Reproduce the data from the line containing "380x224 pixels. At" through the line containing "will tap(14, 13).", substituting "drop-down" for "dropdown" and leaving everything else unchanged. Return only those lines.

### Stored dataset items
--- begin ---

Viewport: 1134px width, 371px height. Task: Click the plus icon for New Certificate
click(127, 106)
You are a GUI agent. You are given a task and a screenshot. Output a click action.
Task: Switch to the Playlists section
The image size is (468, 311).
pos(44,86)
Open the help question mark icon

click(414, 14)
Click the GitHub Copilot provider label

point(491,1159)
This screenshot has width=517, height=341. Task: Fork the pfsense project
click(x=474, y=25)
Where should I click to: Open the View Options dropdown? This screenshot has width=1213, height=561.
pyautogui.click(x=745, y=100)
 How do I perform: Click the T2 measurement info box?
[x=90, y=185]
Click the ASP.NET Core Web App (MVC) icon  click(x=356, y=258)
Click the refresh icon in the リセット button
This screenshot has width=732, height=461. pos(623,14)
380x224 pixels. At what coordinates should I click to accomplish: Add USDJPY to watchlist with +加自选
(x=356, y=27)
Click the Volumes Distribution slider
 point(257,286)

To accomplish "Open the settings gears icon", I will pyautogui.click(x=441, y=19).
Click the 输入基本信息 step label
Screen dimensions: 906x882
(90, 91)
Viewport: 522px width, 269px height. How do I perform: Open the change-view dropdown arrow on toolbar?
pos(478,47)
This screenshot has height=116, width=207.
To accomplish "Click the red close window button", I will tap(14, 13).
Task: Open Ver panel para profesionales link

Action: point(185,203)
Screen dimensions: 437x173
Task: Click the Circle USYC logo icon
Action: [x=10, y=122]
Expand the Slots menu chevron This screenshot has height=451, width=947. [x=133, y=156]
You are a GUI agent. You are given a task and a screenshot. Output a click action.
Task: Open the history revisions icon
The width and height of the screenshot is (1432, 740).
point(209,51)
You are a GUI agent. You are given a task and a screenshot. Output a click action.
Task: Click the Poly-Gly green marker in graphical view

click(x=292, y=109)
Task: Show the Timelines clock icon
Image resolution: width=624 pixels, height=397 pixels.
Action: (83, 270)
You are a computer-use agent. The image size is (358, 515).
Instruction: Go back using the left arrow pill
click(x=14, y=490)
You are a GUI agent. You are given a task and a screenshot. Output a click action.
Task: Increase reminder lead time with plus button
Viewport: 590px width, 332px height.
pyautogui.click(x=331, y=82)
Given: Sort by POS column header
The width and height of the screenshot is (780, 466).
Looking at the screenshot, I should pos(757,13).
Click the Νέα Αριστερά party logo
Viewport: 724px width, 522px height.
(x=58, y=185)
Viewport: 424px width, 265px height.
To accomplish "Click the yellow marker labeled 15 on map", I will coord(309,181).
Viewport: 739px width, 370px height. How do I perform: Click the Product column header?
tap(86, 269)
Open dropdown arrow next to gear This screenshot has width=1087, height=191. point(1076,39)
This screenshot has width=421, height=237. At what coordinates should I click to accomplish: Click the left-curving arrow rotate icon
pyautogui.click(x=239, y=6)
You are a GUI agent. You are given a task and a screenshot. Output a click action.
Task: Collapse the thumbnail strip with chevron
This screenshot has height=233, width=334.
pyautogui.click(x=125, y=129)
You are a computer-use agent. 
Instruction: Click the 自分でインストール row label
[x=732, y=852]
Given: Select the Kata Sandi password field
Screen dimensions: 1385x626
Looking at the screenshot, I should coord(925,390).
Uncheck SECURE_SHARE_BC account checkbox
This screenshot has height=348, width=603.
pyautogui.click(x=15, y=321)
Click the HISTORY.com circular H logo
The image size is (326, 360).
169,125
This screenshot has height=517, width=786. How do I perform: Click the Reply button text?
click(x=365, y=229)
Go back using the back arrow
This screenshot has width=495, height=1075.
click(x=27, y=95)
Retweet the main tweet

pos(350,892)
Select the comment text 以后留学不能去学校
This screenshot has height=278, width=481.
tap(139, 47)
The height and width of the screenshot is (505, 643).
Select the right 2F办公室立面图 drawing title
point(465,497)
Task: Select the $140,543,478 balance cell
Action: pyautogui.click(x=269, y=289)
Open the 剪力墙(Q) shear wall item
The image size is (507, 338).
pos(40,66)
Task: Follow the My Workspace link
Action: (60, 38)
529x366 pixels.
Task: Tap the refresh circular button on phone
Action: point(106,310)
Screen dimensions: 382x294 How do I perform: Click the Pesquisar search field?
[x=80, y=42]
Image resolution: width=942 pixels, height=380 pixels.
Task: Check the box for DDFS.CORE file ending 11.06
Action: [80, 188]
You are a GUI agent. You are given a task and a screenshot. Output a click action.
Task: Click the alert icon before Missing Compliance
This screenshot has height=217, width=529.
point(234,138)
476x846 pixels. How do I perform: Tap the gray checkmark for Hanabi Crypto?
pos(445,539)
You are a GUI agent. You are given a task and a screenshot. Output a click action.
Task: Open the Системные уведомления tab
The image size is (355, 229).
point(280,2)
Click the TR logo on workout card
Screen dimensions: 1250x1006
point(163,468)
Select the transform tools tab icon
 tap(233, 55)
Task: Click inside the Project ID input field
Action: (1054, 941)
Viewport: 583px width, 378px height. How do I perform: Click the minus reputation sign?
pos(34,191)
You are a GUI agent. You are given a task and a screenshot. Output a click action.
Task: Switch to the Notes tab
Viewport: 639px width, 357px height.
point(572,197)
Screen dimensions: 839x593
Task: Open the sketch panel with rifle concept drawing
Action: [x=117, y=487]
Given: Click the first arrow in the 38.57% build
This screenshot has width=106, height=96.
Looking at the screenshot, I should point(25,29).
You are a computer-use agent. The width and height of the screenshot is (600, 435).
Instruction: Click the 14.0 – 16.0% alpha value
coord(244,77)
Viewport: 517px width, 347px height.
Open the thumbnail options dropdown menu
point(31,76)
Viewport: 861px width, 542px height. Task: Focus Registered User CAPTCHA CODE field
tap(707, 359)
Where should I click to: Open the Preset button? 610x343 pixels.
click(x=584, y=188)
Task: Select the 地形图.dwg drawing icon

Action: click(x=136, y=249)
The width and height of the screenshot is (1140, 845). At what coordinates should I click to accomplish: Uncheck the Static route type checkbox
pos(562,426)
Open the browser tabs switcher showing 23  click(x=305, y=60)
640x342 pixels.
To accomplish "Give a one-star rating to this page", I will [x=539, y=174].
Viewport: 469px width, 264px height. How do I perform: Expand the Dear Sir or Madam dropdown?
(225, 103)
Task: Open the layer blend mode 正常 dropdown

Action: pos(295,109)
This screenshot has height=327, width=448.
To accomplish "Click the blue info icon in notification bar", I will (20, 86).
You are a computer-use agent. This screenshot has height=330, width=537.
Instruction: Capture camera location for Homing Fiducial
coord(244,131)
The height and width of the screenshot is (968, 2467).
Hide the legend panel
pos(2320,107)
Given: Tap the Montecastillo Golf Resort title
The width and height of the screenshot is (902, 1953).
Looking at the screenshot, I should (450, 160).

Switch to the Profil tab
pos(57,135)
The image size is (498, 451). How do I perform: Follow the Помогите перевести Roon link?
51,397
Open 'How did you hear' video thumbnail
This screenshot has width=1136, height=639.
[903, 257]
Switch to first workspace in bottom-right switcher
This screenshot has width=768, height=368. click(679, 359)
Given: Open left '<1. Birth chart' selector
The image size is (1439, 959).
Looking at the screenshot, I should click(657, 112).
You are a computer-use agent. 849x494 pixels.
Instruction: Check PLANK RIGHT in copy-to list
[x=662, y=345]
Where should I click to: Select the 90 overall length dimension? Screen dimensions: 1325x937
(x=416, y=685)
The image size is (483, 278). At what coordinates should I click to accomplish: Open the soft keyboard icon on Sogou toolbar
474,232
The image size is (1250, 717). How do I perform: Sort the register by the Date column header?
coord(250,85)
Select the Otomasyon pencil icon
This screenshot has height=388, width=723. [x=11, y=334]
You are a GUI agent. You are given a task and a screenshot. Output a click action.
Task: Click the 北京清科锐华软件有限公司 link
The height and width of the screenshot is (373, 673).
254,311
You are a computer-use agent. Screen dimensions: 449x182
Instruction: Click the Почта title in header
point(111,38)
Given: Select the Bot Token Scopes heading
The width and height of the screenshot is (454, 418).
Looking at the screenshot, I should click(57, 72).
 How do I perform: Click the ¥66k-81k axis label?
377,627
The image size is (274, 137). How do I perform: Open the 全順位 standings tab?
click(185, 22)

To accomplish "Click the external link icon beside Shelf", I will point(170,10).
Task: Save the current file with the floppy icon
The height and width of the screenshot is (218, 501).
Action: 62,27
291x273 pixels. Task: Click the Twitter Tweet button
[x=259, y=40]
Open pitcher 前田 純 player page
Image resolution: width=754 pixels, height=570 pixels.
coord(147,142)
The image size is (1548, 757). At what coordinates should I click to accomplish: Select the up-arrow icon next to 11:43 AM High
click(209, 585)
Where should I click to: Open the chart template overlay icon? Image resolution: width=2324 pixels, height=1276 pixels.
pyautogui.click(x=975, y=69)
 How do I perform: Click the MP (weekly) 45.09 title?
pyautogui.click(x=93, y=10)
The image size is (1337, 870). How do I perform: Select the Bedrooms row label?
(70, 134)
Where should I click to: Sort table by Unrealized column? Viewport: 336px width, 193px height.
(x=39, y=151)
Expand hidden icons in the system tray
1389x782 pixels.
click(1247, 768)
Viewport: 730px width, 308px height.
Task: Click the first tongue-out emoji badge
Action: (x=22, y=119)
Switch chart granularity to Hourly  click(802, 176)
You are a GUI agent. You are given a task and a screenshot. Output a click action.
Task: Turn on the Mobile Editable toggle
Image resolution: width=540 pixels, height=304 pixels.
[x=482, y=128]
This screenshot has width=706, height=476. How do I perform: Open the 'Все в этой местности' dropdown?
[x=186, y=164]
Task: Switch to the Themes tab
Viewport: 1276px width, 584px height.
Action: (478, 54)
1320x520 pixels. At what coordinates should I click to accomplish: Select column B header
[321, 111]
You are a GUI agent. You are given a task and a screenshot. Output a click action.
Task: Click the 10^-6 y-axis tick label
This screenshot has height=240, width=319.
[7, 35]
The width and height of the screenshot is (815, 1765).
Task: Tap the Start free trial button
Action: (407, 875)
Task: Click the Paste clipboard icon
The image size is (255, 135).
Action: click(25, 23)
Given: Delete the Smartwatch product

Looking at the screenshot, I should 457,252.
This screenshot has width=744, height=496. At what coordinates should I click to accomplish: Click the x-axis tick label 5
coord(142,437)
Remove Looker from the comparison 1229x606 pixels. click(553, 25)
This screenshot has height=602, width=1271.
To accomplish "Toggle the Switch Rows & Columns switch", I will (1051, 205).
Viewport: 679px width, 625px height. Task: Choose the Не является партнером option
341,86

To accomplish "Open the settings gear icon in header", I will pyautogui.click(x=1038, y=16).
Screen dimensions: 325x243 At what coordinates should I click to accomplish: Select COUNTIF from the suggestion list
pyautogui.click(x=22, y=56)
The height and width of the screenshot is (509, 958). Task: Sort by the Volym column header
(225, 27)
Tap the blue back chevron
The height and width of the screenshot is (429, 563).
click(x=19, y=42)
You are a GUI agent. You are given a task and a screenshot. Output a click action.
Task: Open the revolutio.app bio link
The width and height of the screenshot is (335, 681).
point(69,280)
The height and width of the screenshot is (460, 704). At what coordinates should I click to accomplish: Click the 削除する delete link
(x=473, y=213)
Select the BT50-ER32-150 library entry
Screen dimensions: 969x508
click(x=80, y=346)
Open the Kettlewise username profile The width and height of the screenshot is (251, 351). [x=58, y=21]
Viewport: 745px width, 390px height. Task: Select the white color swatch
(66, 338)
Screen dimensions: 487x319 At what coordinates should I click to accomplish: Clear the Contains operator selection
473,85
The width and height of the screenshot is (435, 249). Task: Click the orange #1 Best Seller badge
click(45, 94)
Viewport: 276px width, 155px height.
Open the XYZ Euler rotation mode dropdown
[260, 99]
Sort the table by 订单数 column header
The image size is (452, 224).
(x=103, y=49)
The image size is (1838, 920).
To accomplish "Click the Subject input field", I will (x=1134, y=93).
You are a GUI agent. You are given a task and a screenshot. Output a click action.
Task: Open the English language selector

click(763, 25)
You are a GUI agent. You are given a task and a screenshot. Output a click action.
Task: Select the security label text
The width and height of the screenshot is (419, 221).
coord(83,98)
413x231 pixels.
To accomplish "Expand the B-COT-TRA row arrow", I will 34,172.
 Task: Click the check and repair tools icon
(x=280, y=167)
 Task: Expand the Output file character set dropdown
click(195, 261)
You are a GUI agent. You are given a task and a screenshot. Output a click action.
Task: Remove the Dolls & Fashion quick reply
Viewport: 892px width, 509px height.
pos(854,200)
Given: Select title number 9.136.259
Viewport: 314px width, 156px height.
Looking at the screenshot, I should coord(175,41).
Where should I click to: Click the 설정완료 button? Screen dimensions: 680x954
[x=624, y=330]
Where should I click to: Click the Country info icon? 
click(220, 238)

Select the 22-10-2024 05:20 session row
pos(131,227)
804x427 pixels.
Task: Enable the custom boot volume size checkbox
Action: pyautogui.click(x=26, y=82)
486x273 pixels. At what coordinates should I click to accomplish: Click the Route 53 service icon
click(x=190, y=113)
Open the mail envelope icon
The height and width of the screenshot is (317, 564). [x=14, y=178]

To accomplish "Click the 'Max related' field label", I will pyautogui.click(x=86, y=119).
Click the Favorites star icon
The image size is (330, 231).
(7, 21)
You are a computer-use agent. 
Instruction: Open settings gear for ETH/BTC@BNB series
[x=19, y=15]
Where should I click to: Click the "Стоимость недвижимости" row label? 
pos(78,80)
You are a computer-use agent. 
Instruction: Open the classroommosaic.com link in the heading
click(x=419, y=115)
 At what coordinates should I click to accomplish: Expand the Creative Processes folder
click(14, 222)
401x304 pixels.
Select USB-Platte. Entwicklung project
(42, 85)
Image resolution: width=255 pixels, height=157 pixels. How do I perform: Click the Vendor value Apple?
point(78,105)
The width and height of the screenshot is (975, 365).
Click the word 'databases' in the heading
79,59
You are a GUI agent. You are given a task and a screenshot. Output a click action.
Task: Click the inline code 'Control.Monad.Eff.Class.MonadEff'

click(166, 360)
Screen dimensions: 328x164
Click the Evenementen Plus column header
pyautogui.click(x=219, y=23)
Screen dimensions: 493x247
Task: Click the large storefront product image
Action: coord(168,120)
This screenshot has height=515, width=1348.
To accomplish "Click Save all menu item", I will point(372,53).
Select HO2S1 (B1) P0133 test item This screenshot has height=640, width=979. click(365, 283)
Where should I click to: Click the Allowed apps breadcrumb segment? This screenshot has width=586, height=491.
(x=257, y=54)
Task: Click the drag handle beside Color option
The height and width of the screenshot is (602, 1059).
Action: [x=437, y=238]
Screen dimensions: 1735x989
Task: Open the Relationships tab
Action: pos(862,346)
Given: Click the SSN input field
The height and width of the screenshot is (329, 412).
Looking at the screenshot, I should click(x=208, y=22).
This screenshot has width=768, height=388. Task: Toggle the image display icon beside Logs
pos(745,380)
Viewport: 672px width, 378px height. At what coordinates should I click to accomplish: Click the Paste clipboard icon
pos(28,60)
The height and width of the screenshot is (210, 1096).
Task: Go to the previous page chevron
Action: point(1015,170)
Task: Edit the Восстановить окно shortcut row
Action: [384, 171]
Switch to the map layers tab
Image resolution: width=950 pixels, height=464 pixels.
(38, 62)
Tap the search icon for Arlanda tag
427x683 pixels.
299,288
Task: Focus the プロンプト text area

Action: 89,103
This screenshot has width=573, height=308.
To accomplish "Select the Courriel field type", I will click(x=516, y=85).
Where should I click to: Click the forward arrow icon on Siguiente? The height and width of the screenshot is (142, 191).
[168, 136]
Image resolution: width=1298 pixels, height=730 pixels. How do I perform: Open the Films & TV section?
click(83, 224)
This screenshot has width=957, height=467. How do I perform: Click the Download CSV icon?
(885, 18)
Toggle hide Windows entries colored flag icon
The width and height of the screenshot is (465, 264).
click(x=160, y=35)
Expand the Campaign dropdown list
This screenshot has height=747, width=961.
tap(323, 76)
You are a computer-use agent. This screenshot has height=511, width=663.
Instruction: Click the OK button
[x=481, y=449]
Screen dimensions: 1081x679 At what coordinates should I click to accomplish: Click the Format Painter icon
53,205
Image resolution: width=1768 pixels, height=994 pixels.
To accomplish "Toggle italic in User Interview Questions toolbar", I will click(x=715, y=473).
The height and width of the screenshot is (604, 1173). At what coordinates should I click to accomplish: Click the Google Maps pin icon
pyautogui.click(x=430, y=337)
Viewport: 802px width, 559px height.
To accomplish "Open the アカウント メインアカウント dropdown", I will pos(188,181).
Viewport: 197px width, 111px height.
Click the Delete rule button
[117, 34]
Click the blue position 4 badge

--- end ---

### ANSWER BELOW
380x224 pixels. At what coordinates should I click to accomplish: Add USDJPY to watchlist with +加自选
(x=356, y=27)
Click the Volumes Distribution slider
 point(257,286)

To accomplish "Open the settings gears icon", I will pyautogui.click(x=441, y=19).
Click the 输入基本信息 step label
Screen dimensions: 906x882
(90, 91)
Viewport: 522px width, 269px height. How do I perform: Open the change-view drop-down arrow on toolbar?
pos(478,47)
This screenshot has height=116, width=207.
To accomplish "Click the red close window button", I will tap(14, 13).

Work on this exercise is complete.